Aim: Could you echo back, word for word, the material from the line with "How do I perform: Click" up to and including the line with "(x=28, y=221)"?

:: Data for the task

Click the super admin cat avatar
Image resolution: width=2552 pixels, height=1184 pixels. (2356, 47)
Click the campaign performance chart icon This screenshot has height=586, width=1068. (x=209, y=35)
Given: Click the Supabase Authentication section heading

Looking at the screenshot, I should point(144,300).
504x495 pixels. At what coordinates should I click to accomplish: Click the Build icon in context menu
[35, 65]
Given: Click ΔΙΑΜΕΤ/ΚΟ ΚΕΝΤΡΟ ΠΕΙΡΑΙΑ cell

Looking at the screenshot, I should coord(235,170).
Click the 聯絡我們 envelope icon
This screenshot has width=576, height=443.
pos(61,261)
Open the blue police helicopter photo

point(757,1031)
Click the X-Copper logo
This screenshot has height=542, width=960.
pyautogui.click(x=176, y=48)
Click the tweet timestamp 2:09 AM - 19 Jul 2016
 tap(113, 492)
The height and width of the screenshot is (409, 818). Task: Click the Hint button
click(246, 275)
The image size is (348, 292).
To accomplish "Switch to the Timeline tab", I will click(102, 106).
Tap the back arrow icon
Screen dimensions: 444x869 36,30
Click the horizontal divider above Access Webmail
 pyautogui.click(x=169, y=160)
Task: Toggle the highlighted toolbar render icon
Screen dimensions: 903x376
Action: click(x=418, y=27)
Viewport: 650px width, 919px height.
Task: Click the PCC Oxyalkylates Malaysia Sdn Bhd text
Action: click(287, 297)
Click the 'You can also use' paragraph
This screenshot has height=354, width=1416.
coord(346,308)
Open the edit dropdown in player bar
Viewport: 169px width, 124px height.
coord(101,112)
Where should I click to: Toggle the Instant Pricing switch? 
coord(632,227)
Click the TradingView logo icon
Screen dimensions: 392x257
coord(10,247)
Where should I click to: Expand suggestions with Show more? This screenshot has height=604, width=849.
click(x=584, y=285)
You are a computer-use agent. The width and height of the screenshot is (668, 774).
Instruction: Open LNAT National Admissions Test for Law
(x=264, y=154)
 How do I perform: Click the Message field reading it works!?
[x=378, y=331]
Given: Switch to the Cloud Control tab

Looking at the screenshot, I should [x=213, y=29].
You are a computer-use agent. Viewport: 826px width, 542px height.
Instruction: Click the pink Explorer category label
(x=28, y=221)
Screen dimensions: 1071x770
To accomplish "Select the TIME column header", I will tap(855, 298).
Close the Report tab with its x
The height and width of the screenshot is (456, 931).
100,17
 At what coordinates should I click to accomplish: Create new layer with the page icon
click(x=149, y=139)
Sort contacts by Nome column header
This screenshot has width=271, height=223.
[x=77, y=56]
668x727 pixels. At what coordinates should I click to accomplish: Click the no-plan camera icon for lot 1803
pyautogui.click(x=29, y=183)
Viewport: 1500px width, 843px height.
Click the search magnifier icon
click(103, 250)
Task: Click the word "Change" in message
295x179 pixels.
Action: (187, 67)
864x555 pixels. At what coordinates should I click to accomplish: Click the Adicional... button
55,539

::::

Worked answer:
 How do I perform: Click the Message field reading it works!?
[x=378, y=331]
Given: Switch to the Cloud Control tab

Looking at the screenshot, I should [x=213, y=29].
You are a computer-use agent. Viewport: 826px width, 542px height.
Instruction: Click the pink Explorer category label
(x=28, y=221)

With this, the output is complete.